彼は周囲の藩が発展していくのを見て取り残された藩主で結託し、農民に重税を課していた。
数年間は農民達に幕府から持たされた米によって石高は上がったため良かったが、米価が下落すると藩は困窮し始め、家臣の不満が日に日に高まっていった。
藩主はストレスの捌け口として嫌っていたキリシタンを粛清という名の虐殺を開始した。
「・・・ブチ。」
これにキリシタンでない農民達も巻き込まれ、あれよあれよと武器がどこからともなく(旧豊臣だったり没落した豪族だったり)集まり原城に立て籠った。
その数4万・・・総大将は天草四郎・・・でその側にはなぜか五和の姿があった。
(信長様・・・キリシタンの術を盗んでこいって言うからここに来たら術の先生が総大将になってヒャッハー始めるし・・・あれなの?神の試練的なことなの?)
錯乱しているが幹部扱いである。(女性だが総大将の弟子ということで)
(うわぁ・・・いっぱい来たし。)
幕府軍の軍勢は約25000名くらいで殆どが火縄銃を持っていた。
対してこちらは火縄銃は少数であり、弓や石が武器となる。
(兵糧も乏しい・・・本気でどうしようこれ。)
本気で悩んでいるのは私だけで残りはゼウスに祈りを捧げるだけで信じる者は救われるという思考らしい。
【江戸城】
「島原と天草の一部で大規模な一揆・・・か。しかも中身がキリシタン。・・・面倒な。」
家光は一揆なんかしている暇があるなら改革を頑張れと言いたくなるが、藩主が改革活動が鈍く、この一揆が発生したことは知っていたため両成敗というのは決定していた。

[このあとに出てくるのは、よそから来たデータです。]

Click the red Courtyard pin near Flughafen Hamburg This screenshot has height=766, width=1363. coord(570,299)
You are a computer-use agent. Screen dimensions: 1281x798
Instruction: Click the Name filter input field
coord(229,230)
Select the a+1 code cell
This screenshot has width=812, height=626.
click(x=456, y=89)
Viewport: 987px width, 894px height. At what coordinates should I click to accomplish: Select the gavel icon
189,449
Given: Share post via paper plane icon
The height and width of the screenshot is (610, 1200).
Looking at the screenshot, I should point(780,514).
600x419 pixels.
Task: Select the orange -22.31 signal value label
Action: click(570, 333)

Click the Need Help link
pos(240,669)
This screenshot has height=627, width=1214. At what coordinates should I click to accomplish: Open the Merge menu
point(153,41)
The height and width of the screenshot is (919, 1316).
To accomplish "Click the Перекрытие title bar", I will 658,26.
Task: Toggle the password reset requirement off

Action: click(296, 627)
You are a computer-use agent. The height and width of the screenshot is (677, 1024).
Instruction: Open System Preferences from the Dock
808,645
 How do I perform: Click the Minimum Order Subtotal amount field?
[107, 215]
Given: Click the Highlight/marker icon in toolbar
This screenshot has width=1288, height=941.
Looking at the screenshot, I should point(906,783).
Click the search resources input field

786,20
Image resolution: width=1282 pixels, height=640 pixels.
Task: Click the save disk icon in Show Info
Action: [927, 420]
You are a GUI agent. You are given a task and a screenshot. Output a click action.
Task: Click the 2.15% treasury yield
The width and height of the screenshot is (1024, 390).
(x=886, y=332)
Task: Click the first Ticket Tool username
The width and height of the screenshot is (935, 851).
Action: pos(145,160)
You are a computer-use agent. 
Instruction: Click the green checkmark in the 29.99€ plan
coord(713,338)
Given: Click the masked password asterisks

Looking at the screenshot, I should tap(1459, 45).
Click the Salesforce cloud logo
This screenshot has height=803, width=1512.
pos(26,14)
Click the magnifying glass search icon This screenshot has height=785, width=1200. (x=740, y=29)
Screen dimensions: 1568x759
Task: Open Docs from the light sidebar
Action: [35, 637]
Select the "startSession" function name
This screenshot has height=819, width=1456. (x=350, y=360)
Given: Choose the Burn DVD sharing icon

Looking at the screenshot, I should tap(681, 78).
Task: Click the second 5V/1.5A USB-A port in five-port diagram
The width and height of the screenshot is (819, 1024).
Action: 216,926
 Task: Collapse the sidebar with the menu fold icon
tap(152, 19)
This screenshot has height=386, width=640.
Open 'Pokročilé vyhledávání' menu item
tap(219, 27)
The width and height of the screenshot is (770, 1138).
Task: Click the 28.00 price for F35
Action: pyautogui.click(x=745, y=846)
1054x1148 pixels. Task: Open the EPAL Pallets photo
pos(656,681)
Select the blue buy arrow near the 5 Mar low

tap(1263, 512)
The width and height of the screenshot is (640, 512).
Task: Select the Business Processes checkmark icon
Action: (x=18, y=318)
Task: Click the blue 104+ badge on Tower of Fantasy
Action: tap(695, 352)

(威張るだけで使えない譜代、旗本、御家人を押し付けるか。それで死んだらそれまで、活躍すれば信用してやる。)
ただ、家光は少しずつ体調が悪くなっていたのでこの案件を片付け次第、長男の家綱に将軍の地位を譲ろうと考えた。
「ただ、あいつは少し過激だからな・・・参勤交代の義務化は絶対にするだろう・・・保科正之を後見人にしてストッパーになってもらわなければ・・・。」
保科正之は家光の弟だか母親の地位が低かったため養子にされ、徳川を名乗れなかった者であった。
徳川家で家綱を止められるのは徳川忠吉、保科正之、斎藤龍興、斎藤道元のみで残りは歳が近かったり、地位の関係で止められなかった。
「ホーホホホ、行きますよ正之さん、中根さん。」
過激革新派徳川家綱。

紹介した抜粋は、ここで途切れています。